DATA IN THIS EXERCISE.
━━━━━━

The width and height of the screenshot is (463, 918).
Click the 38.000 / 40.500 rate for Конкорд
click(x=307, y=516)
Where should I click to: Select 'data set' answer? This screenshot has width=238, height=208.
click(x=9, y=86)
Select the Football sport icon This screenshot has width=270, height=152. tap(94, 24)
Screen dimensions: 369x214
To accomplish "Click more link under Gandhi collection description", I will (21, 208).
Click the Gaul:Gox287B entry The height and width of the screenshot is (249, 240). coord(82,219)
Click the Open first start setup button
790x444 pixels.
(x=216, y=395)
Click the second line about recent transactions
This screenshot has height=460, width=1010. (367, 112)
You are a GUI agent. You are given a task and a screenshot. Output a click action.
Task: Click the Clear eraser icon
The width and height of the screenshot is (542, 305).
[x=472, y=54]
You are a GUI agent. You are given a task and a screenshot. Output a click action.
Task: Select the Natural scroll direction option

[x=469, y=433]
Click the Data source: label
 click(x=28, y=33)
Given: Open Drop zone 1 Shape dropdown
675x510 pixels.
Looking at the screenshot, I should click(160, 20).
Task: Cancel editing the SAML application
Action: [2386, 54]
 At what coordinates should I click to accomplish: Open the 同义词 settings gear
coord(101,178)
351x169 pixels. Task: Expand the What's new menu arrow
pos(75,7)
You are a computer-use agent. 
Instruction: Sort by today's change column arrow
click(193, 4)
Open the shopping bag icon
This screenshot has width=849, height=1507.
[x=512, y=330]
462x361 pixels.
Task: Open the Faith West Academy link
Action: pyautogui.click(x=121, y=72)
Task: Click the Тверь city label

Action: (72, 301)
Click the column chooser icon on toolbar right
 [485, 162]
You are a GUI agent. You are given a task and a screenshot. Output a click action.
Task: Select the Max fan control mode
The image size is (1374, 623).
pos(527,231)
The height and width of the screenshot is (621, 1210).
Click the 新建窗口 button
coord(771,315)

━━━━━━

TASK INSTRUCTIONS.
All lines from the one that contains "The image size is (1374, 623)." to the last line above must be given again exactly, with both included and nothing added.

OUTPUT OF THE TASK.
The image size is (1374, 623).
pos(527,231)
The height and width of the screenshot is (621, 1210).
Click the 新建窗口 button
coord(771,315)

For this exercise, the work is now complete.